[Exercise goal]
Below are some entries; set them all down exactly.

##########

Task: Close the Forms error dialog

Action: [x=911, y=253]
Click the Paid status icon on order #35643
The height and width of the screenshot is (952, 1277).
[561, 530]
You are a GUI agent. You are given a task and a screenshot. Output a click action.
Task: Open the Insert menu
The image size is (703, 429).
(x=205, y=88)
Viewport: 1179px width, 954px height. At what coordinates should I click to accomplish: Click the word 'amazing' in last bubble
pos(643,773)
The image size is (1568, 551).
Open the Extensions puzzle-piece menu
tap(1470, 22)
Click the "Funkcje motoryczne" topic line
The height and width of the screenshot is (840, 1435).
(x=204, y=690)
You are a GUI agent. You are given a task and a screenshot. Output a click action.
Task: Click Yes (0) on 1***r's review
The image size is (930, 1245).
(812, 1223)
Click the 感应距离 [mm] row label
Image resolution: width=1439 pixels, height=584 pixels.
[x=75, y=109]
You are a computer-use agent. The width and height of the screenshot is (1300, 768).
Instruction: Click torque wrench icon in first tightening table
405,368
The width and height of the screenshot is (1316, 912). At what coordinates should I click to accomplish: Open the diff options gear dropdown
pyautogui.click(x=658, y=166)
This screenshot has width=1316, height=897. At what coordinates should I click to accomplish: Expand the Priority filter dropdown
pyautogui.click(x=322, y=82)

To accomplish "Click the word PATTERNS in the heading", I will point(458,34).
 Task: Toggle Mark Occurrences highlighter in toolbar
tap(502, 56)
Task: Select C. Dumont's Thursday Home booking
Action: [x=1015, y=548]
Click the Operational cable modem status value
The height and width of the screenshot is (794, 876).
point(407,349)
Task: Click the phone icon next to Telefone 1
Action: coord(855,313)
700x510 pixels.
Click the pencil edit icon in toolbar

##########

[Written response]
Task: Close the Forms error dialog

Action: [x=911, y=253]
Click the Paid status icon on order #35643
The height and width of the screenshot is (952, 1277).
[561, 530]
You are a GUI agent. You are given a task and a screenshot. Output a click action.
Task: Open the Insert menu
The image size is (703, 429).
(x=205, y=88)
Viewport: 1179px width, 954px height. At what coordinates should I click to accomplish: Click the word 'amazing' in last bubble
pos(643,773)
The image size is (1568, 551).
Open the Extensions puzzle-piece menu
tap(1470, 22)
Click the "Funkcje motoryczne" topic line
The height and width of the screenshot is (840, 1435).
(x=204, y=690)
You are a GUI agent. You are given a task and a screenshot. Output a click action.
Task: Click Yes (0) on 1***r's review
The image size is (930, 1245).
(812, 1223)
Click the 感应距离 [mm] row label
Image resolution: width=1439 pixels, height=584 pixels.
[x=75, y=109]
You are a computer-use agent. The width and height of the screenshot is (1300, 768).
Instruction: Click torque wrench icon in first tightening table
405,368
The width and height of the screenshot is (1316, 912). At what coordinates should I click to accomplish: Open the diff options gear dropdown
pyautogui.click(x=658, y=166)
This screenshot has width=1316, height=897. At what coordinates should I click to accomplish: Expand the Priority filter dropdown
pyautogui.click(x=322, y=82)

To accomplish "Click the word PATTERNS in the heading", I will point(458,34).
 Task: Toggle Mark Occurrences highlighter in toolbar
tap(502, 56)
Task: Select C. Dumont's Thursday Home booking
Action: [x=1015, y=548]
Click the Operational cable modem status value
The height and width of the screenshot is (794, 876).
point(407,349)
Task: Click the phone icon next to Telefone 1
Action: coord(855,313)
700x510 pixels.
Click the pencil edit icon in toolbar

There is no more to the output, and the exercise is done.